Vodafone – TPG merger

While I would have loved to see TPG entering the mobile market to bring some good competition to it, in the end business sense has prevailed and Vodafone and TPG have decided to look at merging the two companies. The market has long been dominated by egos and that has made it difficult sometimes to make rational business decisions. In this  case it is indeed a very rational decision, but we will have to wait and see how it will be implemented in the market. It won’t be easy.

While it has been fairly clear for decades that telecoms, in the way the major telco players bring it to the market, is largely a commodity product – in spite of the fact that the telcos and the investment industry have always talked it up as a technology market, with potentials like the Googles, Facebooks and other over the top telco (OTT) operators.

However from the very beginning the telcos have been unable to make any headway in these markets beyond the basic services. Their overriding business position has always been to protect its existing business for as long as possible, and moving into the OTT would mean cannibalisation. To address this they built their so-called ‘closed content gardens’ both in relation to internet-based services as well as mobile content services. In all these attempts they have failed miserably and every time it once again became clear that they are good at running a utility, but beyond that was a different ball game altogether.

This, of course, has put them further behind in the overall market, where the OTT players have not only taken possession of the value-added market, but have also made inroads into basic telecoms services, which are now largely provided by companies such as WhatsApp, Skype and Facebook.

On top of this Vodafone/Hutchison has had a very checkered history in the mobile market.  At the very beginning (1990s) they failed to start with what at that time was the prevailing 1G mobile generation service. Optus, for instance, started to resell the Telstra 1G services and as such was able to build up a customer base they could migrate to their 2G network when that was ready to be launched. In the 20 years since that time Vodafone has never been able to close the mobile market share gap with Telstra and Optus.

Hutchison started to build a GDPR mobile data network, which never really took off as 3G was at that time enough for most users using mobile data. In all, they lost perhaps $2 billion before they merged with Vodafone.

And then there is the latest disaster with Vodafone, shortly after the smartphone was introduced in 2007/2008. They had totally underestimated the demand for mobile data and their network collapsed in a spectacular fashion. It took them years to get on top of this. In the process they lost over a third of their customers and it is nearly impossible to win these customers back in such a competitive market.

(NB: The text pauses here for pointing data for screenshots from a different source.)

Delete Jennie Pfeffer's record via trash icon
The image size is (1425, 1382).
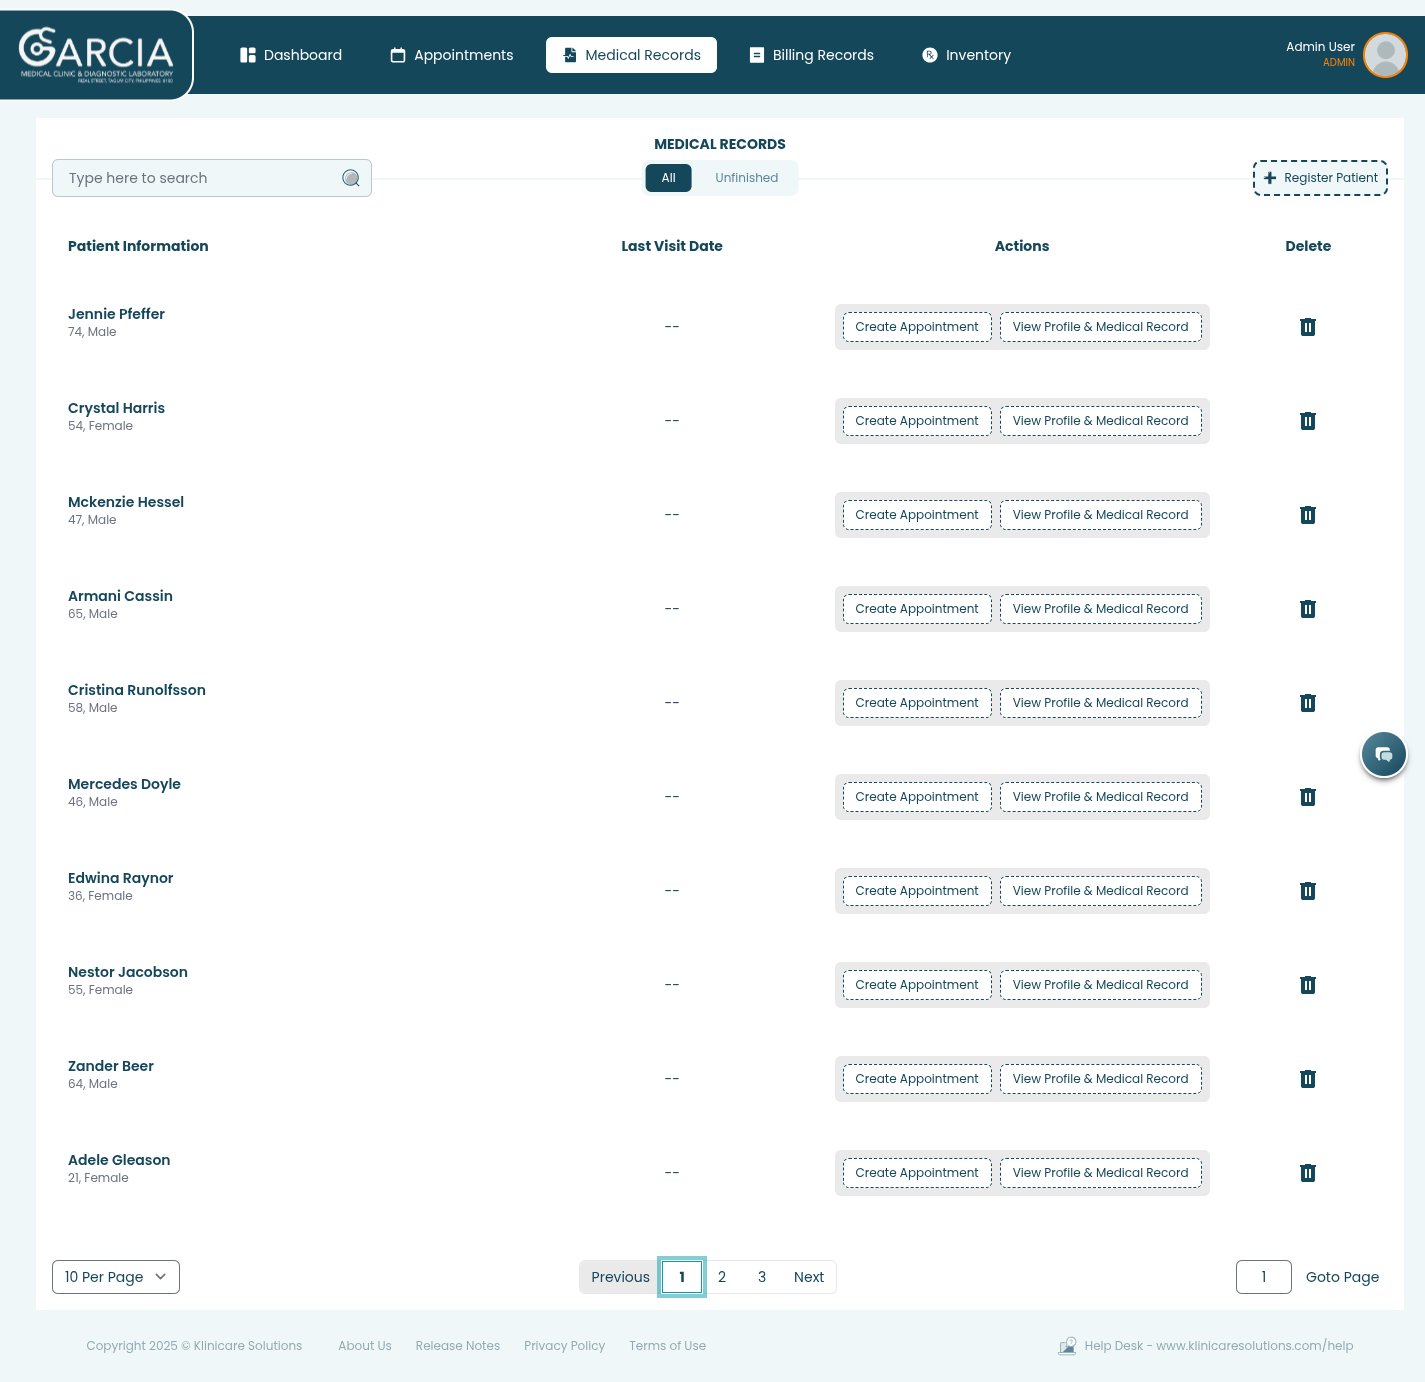click(x=1307, y=327)
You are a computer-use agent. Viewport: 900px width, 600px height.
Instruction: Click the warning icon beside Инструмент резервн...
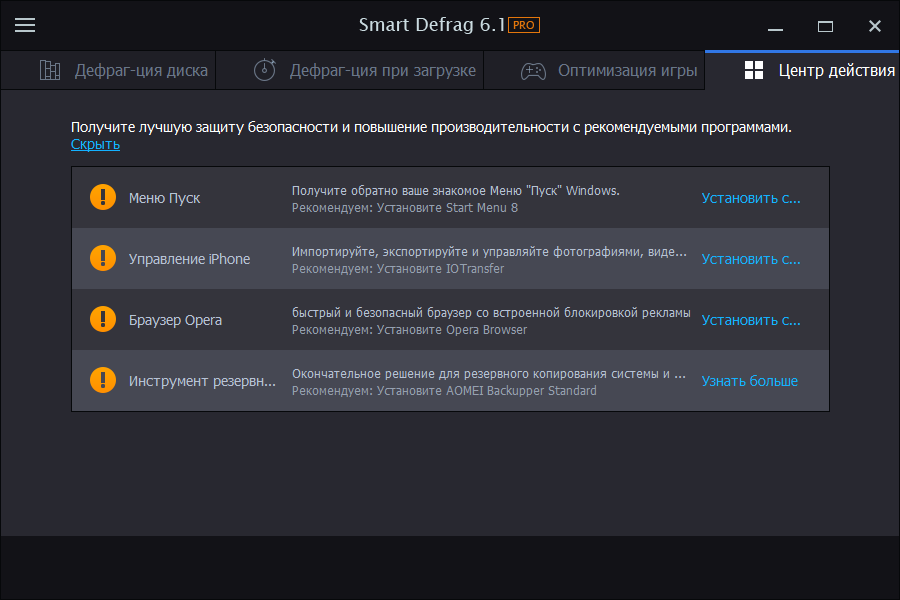pyautogui.click(x=102, y=380)
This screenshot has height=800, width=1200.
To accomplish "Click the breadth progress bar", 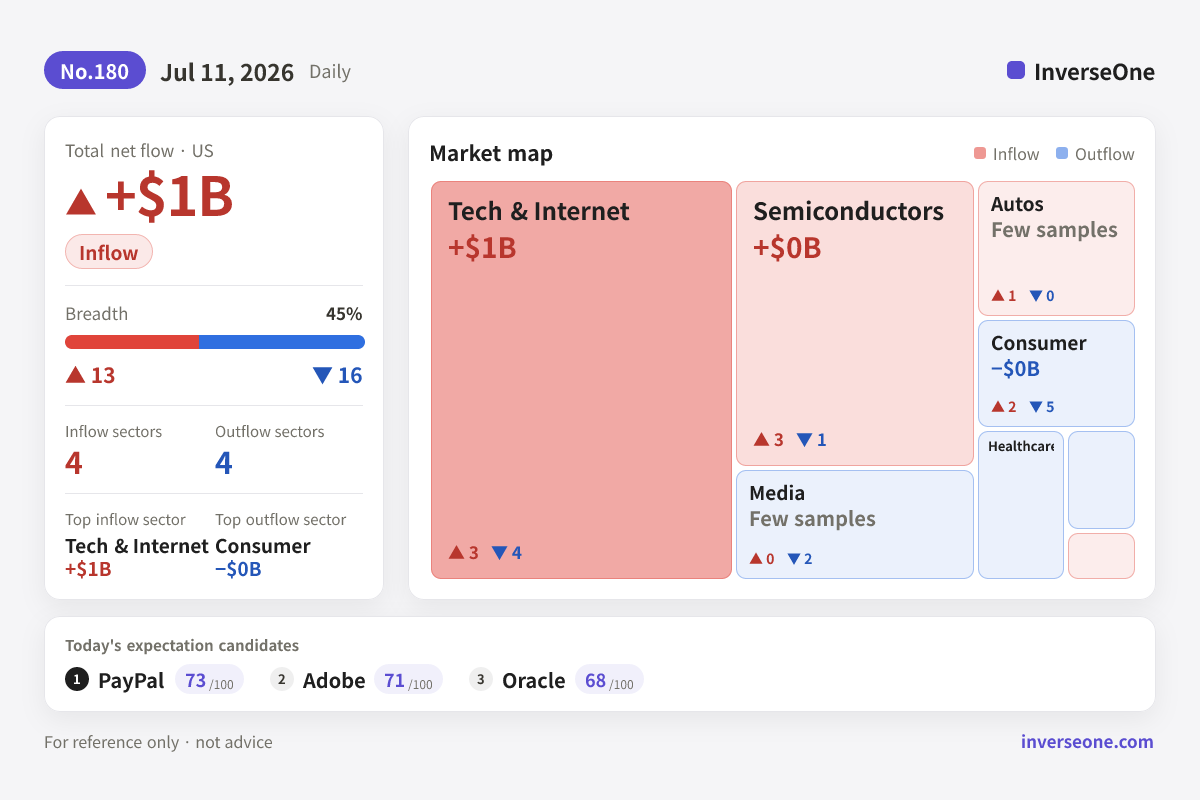I will coord(215,342).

So the merger with TPG will boost the overall subscriber numbers again. At the same time TPG faced the reality that building out a new mobile network after they acquired the spectrum for it is a very costly exercise and it was, for obvious reasons, very difficult for them to negotiate access with the other operators. So this merger is going to save them lots of money, something the share market already likes.

In that respect it is a win-win situation for both companies. However, it will not be without problems. The big fear in the market was that TPG would start a real price war in the market. This will become less likely now, as in the merged situation they wouldn’t want to cannibalise the Vodafone customer bases – that would lead to an immediate decline in revenue. Telstra and Optus will be delighted with this as competition will now be less severe.

While there certainly is synergy between the two companies, at the same time the positioning of their products, their branding and their marketing are very different. It will be very interesting to see how this works out. Will they maintain two different entities with two different brands? Time alone will tell.

And obviously the ACCC will also have a say in this, so there will be interesting times ahead for both companies and indeed for the telecoms market as a whole.